* [Your goal] Starting at the line with "Libros (1088, 303)", repeat every line exactly until the records end, including the last one.

Stored records:
= = = = =

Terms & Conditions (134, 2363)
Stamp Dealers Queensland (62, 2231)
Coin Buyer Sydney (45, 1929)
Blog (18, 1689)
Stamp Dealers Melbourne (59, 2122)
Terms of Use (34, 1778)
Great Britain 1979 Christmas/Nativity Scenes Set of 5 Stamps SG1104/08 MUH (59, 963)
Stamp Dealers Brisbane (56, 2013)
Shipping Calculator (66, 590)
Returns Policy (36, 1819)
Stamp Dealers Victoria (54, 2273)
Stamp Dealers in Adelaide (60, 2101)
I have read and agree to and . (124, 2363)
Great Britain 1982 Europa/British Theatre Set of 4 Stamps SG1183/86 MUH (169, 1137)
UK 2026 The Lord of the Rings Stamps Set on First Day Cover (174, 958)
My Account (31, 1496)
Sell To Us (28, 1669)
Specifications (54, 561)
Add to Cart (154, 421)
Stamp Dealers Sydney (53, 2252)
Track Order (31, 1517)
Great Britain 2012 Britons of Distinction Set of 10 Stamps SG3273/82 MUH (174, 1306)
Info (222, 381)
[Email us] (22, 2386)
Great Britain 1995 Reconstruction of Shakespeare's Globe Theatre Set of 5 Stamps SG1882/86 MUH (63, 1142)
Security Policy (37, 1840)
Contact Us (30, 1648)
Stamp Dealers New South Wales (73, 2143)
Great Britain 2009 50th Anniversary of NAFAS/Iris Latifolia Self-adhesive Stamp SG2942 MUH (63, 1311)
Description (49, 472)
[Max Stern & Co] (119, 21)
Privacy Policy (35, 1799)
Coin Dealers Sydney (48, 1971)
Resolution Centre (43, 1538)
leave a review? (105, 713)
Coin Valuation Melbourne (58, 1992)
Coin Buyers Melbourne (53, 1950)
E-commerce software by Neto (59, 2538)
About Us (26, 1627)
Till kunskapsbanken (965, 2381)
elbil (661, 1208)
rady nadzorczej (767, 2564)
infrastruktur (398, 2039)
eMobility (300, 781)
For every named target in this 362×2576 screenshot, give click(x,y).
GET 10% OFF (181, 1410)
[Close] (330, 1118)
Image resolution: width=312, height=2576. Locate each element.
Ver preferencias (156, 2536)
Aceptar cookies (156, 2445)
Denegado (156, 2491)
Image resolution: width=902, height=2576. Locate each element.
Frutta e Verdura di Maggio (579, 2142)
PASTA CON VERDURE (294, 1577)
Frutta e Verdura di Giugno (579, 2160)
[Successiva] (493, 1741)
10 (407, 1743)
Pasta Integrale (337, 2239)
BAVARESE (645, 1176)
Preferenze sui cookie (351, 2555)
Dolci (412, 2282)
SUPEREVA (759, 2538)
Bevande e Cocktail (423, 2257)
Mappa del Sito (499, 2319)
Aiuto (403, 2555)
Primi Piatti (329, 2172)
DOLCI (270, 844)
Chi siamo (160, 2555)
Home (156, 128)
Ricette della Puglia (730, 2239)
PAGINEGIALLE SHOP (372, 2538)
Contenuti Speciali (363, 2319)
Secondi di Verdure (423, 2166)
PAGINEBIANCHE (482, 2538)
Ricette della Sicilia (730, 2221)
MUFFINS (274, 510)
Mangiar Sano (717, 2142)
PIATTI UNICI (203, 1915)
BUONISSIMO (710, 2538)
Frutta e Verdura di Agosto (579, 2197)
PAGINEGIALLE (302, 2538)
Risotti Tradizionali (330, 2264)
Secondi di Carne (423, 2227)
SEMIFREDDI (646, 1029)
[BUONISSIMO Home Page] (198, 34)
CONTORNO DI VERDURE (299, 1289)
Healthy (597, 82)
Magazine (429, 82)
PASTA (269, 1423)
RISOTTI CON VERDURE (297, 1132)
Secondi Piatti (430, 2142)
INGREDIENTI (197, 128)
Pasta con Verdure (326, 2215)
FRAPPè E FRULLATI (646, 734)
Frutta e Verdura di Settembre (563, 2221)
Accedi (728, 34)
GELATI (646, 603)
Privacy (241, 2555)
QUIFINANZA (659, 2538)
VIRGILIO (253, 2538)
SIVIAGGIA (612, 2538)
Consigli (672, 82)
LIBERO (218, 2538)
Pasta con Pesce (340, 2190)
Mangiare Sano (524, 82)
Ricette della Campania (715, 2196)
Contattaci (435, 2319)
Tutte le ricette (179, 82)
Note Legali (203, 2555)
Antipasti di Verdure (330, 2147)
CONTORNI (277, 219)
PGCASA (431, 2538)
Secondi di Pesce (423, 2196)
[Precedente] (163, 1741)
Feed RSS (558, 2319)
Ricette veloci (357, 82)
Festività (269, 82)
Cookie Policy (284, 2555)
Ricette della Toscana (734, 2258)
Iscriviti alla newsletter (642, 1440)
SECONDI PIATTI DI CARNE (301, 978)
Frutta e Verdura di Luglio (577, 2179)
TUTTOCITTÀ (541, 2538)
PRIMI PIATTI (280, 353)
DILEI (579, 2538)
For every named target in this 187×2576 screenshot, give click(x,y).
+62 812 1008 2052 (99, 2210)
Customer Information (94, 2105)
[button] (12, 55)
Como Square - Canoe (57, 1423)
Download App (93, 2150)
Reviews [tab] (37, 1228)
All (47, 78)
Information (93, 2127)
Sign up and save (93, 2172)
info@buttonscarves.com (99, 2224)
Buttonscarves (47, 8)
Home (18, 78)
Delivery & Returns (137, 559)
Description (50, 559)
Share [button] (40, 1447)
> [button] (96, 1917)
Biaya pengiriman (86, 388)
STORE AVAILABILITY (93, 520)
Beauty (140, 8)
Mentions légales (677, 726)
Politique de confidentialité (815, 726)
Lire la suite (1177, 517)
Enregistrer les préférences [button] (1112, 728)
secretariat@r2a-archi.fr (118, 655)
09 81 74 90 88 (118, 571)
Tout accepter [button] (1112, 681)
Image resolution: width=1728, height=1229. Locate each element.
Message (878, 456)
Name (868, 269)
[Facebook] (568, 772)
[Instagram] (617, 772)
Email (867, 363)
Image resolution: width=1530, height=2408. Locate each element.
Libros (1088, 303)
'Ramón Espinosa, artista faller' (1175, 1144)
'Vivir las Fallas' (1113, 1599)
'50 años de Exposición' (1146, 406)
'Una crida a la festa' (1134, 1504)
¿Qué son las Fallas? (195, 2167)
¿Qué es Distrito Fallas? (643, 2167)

= = = = =

* [Reply to the task]
Libros (1088, 303)
'Ramón Espinosa, artista faller' (1175, 1144)
'Vivir las Fallas' (1113, 1599)
'50 años de Exposición' (1146, 406)
'Una crida a la festa' (1134, 1504)
¿Qué son las Fallas? (195, 2167)
¿Qué es Distrito Fallas? (643, 2167)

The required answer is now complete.